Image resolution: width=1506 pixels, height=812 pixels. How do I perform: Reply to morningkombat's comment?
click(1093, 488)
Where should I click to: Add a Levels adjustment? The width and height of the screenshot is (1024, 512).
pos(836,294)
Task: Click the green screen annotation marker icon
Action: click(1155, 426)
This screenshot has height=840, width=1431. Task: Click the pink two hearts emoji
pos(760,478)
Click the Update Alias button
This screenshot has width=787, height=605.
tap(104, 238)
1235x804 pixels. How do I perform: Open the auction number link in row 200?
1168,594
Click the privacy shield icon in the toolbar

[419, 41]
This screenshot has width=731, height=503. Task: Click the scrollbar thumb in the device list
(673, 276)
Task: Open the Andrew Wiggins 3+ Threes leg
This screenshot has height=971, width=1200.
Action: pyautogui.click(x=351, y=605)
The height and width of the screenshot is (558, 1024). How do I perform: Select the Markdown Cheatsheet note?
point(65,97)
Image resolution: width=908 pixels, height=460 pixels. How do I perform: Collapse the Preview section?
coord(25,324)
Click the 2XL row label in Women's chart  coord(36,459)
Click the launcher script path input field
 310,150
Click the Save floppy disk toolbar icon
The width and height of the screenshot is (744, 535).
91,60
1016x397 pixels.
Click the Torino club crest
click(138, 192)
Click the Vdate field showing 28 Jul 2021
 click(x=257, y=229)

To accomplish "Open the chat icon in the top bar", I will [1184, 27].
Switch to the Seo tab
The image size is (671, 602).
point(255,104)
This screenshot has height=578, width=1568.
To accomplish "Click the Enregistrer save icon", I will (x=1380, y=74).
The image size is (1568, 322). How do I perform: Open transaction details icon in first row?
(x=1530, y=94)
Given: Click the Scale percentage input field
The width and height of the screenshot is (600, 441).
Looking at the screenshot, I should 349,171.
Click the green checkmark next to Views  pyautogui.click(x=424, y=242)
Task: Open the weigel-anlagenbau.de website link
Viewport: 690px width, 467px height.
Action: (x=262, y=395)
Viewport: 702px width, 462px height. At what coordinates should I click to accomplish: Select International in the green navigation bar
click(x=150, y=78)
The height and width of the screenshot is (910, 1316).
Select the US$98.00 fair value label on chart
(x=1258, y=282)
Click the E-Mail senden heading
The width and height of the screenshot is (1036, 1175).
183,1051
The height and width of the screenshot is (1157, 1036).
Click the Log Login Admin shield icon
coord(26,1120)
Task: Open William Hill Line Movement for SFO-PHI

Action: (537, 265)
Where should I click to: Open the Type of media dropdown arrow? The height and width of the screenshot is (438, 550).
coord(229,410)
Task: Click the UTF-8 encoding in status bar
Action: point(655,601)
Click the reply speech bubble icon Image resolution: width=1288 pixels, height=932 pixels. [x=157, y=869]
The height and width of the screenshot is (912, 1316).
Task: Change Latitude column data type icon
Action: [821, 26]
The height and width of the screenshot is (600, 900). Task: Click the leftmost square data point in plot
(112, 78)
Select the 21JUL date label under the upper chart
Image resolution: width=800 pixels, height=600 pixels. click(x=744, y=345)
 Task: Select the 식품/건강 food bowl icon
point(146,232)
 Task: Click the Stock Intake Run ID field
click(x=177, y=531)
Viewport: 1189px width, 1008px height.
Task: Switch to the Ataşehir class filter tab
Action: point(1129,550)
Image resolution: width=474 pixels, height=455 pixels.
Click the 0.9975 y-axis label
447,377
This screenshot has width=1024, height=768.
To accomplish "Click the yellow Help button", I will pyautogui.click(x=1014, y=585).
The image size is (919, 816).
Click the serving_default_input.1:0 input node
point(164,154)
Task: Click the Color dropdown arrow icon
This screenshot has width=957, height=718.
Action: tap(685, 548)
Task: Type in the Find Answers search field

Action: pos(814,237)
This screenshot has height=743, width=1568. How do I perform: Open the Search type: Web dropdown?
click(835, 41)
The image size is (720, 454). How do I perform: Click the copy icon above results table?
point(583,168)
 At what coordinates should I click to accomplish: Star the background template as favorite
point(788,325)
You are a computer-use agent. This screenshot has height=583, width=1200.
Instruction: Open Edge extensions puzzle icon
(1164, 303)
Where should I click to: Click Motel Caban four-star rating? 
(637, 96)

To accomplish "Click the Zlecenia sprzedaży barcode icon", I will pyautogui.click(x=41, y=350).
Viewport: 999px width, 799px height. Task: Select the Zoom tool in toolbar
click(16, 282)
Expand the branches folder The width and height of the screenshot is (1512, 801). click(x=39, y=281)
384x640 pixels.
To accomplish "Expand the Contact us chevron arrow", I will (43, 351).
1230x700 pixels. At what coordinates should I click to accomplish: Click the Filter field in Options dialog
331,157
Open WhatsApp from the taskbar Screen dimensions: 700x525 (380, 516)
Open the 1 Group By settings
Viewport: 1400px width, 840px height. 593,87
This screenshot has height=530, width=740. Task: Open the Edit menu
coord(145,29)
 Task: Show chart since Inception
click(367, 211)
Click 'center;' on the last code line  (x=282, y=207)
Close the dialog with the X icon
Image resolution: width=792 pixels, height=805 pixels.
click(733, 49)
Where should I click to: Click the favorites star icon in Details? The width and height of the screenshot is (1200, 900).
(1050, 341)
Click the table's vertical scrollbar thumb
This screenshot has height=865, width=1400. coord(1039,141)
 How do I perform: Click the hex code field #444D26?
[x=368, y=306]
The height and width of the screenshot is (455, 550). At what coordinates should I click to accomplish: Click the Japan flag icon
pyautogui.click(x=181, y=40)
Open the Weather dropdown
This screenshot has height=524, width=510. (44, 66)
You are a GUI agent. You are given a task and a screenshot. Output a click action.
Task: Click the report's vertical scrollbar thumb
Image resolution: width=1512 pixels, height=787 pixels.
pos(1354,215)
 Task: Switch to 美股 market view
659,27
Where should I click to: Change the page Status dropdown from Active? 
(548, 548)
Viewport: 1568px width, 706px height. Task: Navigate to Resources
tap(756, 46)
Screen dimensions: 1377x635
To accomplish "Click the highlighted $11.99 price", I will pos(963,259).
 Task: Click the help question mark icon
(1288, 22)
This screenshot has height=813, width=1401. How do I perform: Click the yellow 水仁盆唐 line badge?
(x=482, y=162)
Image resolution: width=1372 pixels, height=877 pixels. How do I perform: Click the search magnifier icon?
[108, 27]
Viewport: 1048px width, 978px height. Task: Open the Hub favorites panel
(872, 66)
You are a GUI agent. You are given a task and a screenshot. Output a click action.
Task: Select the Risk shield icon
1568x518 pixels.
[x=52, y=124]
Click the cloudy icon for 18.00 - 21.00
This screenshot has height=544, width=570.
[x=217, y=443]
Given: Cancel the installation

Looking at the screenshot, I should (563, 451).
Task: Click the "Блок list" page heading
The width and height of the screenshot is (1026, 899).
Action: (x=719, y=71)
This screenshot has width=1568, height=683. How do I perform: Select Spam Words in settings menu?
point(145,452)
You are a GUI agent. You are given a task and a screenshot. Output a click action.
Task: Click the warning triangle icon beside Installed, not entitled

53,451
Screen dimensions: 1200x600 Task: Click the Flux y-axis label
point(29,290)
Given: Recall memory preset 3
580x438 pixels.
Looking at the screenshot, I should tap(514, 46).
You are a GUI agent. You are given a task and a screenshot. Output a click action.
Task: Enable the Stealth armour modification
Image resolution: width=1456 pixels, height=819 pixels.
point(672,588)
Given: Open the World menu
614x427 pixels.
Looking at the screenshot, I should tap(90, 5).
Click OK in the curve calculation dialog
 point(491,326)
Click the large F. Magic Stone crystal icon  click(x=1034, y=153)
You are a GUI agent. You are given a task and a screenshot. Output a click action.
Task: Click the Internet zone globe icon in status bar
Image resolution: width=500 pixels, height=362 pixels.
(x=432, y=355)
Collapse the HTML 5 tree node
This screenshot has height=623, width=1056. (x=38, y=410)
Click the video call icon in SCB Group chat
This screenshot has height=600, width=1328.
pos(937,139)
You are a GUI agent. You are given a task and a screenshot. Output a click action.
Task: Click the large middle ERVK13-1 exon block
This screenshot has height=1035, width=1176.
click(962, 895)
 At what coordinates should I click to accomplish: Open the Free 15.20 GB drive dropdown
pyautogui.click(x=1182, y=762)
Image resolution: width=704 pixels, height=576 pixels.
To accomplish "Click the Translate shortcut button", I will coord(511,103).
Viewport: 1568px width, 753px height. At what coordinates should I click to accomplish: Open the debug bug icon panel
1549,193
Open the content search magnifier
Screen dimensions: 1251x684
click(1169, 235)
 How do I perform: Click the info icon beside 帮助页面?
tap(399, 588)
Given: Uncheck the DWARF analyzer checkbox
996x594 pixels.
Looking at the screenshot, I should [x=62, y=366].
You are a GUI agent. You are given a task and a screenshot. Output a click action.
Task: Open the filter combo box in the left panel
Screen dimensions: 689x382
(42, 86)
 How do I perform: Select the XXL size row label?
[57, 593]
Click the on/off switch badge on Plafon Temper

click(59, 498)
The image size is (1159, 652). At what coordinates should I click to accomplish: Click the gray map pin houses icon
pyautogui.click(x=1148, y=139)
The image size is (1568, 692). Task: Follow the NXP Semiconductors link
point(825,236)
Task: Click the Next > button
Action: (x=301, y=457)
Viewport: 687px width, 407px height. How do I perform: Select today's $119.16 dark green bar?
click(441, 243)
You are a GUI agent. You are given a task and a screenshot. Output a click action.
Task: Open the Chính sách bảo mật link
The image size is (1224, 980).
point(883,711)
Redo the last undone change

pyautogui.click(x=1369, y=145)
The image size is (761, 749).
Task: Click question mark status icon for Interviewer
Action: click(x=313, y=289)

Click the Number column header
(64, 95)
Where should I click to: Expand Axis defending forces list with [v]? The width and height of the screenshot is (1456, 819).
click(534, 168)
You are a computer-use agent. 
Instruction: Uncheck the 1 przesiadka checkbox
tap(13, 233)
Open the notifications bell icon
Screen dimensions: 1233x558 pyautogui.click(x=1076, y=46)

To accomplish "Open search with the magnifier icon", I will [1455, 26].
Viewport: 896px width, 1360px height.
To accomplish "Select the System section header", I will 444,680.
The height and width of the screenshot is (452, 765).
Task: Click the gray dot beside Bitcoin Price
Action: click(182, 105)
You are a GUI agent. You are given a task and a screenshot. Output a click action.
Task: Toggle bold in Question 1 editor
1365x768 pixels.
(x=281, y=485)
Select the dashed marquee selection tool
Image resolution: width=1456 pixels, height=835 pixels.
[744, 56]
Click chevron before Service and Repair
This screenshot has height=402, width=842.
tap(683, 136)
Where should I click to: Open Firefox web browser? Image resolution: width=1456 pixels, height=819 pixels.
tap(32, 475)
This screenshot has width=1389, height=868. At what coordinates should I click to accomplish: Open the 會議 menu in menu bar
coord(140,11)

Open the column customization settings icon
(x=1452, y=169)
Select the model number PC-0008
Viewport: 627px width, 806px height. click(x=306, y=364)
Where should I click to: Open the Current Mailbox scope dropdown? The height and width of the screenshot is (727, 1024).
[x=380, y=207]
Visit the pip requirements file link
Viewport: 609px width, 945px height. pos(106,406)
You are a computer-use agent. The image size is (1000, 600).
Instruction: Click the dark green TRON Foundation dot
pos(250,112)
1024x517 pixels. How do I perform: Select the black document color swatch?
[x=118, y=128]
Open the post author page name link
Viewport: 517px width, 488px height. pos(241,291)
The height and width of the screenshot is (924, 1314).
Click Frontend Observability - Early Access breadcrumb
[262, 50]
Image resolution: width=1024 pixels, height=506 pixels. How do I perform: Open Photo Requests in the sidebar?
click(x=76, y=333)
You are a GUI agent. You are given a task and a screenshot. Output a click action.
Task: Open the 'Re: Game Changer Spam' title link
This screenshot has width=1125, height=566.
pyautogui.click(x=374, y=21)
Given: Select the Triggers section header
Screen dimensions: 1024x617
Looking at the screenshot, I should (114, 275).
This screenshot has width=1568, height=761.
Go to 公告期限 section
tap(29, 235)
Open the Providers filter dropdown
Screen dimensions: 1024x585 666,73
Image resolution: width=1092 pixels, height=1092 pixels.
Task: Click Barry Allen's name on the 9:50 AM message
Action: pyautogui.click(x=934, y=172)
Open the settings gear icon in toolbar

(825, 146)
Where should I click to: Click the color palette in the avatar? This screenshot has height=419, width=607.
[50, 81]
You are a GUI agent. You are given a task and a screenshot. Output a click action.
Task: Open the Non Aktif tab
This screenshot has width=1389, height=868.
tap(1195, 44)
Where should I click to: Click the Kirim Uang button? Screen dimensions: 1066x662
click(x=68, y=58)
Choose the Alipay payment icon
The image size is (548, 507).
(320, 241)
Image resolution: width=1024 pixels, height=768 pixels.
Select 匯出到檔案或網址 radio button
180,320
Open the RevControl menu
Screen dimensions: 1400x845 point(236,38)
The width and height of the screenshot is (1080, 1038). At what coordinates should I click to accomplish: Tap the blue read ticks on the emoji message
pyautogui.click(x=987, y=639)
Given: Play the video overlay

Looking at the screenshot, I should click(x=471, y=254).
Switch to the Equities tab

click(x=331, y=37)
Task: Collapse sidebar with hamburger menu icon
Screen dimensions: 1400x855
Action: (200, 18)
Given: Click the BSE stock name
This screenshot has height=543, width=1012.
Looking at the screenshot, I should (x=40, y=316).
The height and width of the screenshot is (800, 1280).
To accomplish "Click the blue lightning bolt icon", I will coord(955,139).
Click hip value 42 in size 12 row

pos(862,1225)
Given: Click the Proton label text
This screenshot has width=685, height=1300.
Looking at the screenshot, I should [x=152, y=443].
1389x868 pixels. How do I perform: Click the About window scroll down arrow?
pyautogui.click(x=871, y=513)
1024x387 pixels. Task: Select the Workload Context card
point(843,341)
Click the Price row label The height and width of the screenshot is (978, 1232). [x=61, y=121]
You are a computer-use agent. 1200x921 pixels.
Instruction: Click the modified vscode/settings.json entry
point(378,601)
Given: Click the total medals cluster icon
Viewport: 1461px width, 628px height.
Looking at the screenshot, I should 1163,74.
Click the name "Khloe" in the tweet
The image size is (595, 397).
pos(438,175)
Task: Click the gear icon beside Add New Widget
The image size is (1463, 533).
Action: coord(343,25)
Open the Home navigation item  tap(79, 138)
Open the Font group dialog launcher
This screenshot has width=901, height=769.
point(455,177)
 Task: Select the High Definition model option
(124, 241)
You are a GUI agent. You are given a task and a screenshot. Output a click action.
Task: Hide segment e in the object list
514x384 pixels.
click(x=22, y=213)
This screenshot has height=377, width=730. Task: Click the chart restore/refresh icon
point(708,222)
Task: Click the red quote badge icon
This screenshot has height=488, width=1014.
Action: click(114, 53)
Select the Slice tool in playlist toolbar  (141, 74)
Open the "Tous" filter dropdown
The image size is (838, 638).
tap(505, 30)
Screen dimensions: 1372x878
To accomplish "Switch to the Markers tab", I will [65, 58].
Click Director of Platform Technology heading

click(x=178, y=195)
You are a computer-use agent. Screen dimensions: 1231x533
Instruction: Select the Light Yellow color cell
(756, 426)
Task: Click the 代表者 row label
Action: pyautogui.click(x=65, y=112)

Activity - Please go through the listing and return each line that has "computer" in it.

Solution to this problem -
You are a computer-use agent. This screenshot has height=583, width=1200.
You are a computer-use agent. 
You are a computer-use agent. The image size is (1000, 600).
You are a computer-use agent. 1200x921 pixels.
You are a computer-use agent. Screen dimensions: 1231x533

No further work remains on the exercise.